I later asked Midjourney for a post-apocalyptic vision of Santa Cruz, California, and it generated a landscape that looked nothing like my town, with buildings that went beyond the merely wonky and into looking like they’d been designed by an architect on drugs (which isn’t wholly inappropriate for Santa Cruz, of course).
This will change. Concept artists have a breathing space while that happens. But… it probably won’t be long. And then what?
… the deck imagery stuff is fun and useful, and doesn’t feel like it’s destroying anybody’s job — I’d never have the budget to commission artists or photographers, which anyway won’t be seen beyond internal audiences. Aside from that I’ll only play with Midjourney for my own amusement. But the issues with AI aren’t simply those of encroachment on livelihoods — serious though that is.
There’s also the knotty and increasingly relevant issue of “truth”.
Because check this out. Here’s a real painting of Paris, by Russian artist Evgeny Lushpin. (His work veers hard into the overtly chocolate-boxy and certainly won’t be to everybody’s taste, but I enjoy parts of it. You may like superhero movies, while I think they suck. Let’s agree to let everybody have their own pleasures).
I decided to try an experiment. I typed the following simple prompt into Midjourney:
beautiful village in snowy mountains in the style of Evgeny Lushpin
A few minutes later, I had my grid:
Which is… astonishing. I mean, what the actual fuck? By typing a single sentence into my laptop, I suddenly wound up with four entirely new paintings in the style of a painter I like. They’re mine. I “made” them. That’s… weird.
I went through a couple of variants and regenerations, and wound up with this:
A “painting” that — unless you had access to a catalogue raisonné of Lushpin’s work, which doubtless doesn’t exist — you would be hard-pressed to tell was not the genuine article. It me about fifteen minutes.
So now there’s a Lushpin in the world… that he didn’t paint.

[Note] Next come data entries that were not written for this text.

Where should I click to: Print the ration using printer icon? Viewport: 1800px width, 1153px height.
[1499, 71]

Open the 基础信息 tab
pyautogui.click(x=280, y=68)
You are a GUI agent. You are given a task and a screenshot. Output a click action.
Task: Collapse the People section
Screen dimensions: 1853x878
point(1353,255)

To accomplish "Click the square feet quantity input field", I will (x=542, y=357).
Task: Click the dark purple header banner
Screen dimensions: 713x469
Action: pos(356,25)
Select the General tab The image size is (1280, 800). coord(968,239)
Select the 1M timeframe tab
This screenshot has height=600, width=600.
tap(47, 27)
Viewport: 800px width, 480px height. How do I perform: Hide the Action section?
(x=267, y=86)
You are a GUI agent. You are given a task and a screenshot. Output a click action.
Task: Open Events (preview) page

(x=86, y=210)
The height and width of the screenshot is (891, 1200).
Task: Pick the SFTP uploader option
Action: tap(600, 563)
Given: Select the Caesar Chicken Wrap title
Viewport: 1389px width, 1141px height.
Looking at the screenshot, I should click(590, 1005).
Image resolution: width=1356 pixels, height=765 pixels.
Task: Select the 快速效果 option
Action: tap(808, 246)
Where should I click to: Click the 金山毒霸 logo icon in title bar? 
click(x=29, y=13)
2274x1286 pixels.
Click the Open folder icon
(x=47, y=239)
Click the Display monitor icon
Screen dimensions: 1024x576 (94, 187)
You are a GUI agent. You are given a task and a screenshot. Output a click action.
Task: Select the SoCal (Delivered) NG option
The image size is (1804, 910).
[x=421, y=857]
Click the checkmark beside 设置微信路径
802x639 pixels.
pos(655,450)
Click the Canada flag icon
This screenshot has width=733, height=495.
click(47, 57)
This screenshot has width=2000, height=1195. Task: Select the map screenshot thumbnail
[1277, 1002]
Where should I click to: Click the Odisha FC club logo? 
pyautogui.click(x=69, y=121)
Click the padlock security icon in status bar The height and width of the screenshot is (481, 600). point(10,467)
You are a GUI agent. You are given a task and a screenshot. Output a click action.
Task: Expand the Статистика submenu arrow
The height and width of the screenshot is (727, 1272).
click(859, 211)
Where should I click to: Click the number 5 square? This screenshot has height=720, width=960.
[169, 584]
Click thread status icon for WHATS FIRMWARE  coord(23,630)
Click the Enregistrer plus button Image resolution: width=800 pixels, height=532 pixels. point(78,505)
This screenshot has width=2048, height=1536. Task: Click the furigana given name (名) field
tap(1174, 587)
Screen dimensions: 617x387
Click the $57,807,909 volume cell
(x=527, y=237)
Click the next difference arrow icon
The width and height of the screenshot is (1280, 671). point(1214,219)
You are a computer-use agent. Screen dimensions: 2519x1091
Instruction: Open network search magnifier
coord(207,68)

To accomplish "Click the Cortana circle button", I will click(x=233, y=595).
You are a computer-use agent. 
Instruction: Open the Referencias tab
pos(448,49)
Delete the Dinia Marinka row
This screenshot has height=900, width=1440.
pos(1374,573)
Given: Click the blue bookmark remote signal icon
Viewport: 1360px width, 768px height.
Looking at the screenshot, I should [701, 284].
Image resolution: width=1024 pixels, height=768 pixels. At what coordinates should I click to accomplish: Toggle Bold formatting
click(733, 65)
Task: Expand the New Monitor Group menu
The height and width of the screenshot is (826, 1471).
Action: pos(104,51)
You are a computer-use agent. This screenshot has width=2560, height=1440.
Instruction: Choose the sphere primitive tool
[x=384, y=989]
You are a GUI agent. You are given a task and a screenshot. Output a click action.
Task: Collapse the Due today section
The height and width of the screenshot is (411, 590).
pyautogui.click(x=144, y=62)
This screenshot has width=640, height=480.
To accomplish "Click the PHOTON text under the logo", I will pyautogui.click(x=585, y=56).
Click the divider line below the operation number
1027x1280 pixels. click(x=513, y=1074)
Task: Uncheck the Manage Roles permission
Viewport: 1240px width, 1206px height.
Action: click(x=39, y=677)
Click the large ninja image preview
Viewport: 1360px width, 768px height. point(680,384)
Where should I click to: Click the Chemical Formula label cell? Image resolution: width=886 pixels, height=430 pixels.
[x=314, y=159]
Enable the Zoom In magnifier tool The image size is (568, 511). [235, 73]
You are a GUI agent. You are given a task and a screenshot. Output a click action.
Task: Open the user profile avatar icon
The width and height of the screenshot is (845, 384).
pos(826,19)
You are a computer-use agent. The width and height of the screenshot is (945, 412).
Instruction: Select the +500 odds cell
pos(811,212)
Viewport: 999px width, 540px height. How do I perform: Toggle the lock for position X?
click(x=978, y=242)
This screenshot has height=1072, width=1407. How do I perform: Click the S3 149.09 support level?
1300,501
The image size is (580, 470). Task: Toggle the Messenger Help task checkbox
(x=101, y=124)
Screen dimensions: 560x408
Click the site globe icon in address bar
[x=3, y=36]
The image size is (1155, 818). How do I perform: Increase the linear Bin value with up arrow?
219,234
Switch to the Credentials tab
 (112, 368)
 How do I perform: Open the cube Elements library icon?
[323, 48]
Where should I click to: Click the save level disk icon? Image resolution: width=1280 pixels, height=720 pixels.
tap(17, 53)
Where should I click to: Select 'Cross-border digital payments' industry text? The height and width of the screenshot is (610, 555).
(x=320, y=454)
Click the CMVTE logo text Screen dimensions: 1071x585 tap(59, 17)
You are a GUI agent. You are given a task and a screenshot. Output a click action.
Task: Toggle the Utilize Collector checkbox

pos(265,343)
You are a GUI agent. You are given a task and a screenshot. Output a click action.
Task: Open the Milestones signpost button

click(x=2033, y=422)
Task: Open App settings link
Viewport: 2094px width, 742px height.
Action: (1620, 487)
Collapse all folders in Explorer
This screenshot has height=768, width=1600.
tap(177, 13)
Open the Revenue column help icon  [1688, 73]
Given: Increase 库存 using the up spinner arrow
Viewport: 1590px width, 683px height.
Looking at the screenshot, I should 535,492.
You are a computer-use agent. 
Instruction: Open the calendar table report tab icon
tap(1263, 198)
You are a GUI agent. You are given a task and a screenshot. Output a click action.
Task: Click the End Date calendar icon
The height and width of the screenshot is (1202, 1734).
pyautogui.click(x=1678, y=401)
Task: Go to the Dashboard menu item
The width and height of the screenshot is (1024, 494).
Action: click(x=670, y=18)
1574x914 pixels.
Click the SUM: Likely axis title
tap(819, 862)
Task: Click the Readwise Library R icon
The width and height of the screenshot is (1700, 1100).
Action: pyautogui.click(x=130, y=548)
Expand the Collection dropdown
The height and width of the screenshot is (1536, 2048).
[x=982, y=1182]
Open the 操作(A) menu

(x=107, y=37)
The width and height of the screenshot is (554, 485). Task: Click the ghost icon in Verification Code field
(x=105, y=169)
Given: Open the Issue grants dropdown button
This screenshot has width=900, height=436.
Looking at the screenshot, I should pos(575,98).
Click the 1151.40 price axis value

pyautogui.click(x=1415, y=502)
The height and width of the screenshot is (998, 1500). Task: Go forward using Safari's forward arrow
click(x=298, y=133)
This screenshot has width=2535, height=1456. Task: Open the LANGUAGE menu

And suddenly it starts to feel far more personal, because if I came across a novel that someone had spat out of an AI “in the style of Michael Marshall Smith” I would be pissed. Not even because of the potential loss of earnings: but because being Michael Marshall Smith is my preserve. It may not be fun all the time, but I’ve worked at it. I’ve earned it. Being Michael Marshall Smith is my gig, and nobody else’s.
I decided to push the envelope, and typed in:
a panda walks through a beautiful mountains village in the snow, in the style of Evgeny Lushpin
And before I knew it… (well, after a brief tweak or two)…
Mr Lushpin, if by some bizarre chance you see this, I’m sorry. I’m trying to make a point, on your behalf. Because now we’re taking an artist’s style and imputing work to him that he would never have done. Fine if it stays on my computer. Otherwise, not okay.
So at the moment I’m caught between deep concern at the implications for creatives, and an undeniable sense of wonder at what the technology can do — and the fun I can have making up shit in an creative arena I don’t possess the skills for. And I’m a rank amateur at it, too. In the next post on the subject I’ll show you what the cool kids are doing… at which point it’ll start to become more obvious where the dangers lie.
Because beyond art, there’s the next level, the kind of thing shown below — images that (however much we might personally wish they reflect reality) should not exist: because they’re lies. Once our minds have seen something it can’t ever be wholly unseen, and so now a tiny piece of our consciousness lives in a world that isn’t real.
That’s dangerous. And that’s also AI.